[TASK REQUIREMENTS]
1: In the passage on Pushpin Visual Solutions, what does the company turn text-heavy documents into?
2: Write a continuation of the passage on Pushpin Visual Solutions that starts right after its last sentence.

[GIVEN TEXT]
================

In Pushpin Visual Solutions, we apply our expertise in design in order to explain things digitally. Our purpose is clarity. We turn text heavy documents into easy to read visuals. We focus on learning and education. We help build cultures by putting their values into action. In the pandemic, we have helped a lot of advocacy groups and companies tell their stories so that their customers can understand what our clients want them to understand. Through all of our experiences, I have seen glimpses of the type of impact we can make – in a way, we are able to help design for our audience so that they reach their aha moments and breakthroughs.
The question that bugs me is: how might we leverage stories to help create a better world? First, stories can help people imagine beyond their status quo. Stories help foster empathy and compassion. Stories can help with healing by processing experiences whether it is a good or bad experience. Another question that bugs me is: what if I can create a platform that tells stories for kids, made by kids, and is brought to life by professional artists? My sense is that, as early as now, if we can foster the impact and power of stories from kids, it can make an exponential impact.

================

[STORED DATA]

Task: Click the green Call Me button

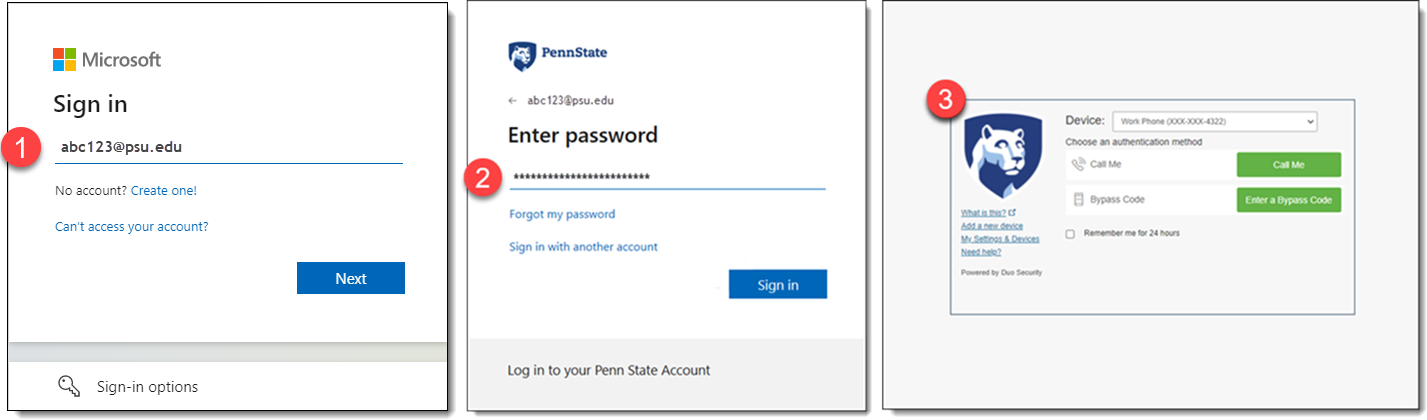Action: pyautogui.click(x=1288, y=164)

================

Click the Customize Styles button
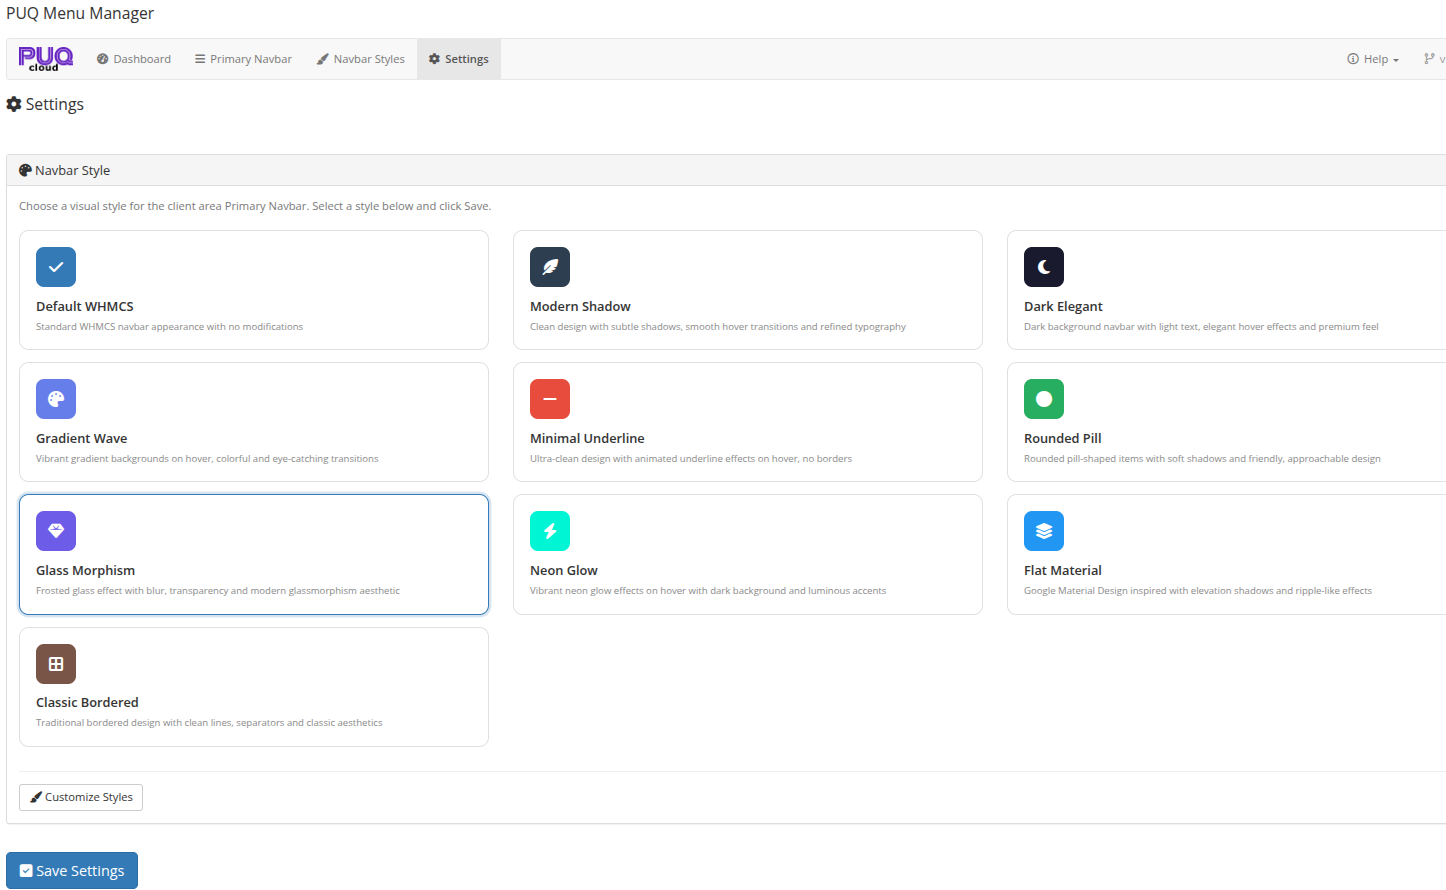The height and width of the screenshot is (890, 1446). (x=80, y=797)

================

[ANSWERS PER TASK]
1: Easy-to-read visuals.

2:
I think schools and homeschoolers might need our platform to teach kids soft skills such as empathy and compassion. In an increasingly automated environment, learning soft skills is very important. Whether it’s the influence that social media has or it’s the toxicity of political discourse, I see a fundamental lack of empathy for others and we forget the fact that our opposition are still human beings. The tools that were supposed to connect us to each other also divides us and sets us back. As a parent, I don’t want my kid to be in this type of environment.
I want to see students be more empathetic and compassionate. What does that mean? This pertains to the quality of stories that they write. If upper middle class homeschooled students read stories about children of the same age under the poverty line, then hopefully that broadens their horizon and point of view, and hopefully cultivates this sense of empathy and compassion. Furthermore, what does this increase of empathy and compassion might look like? Perhaps, fewer suicides and bullying cases. Experts suggest that among 13-17 year olds, 1 in 10 kids have considered suicide in their lifetime. Furthermore, 6 out of 10 students experience bullying. These are staggering numbers, and it’s worth using innovation to bring those numbers down.
I want to be able to create a platform that allows privileged kids to share stories with socioeconomically disadvantaged children. This would hopefully cultivate empathy and compassion in a sense that these privileged kids will be immersed in the lives of underprivileged kids.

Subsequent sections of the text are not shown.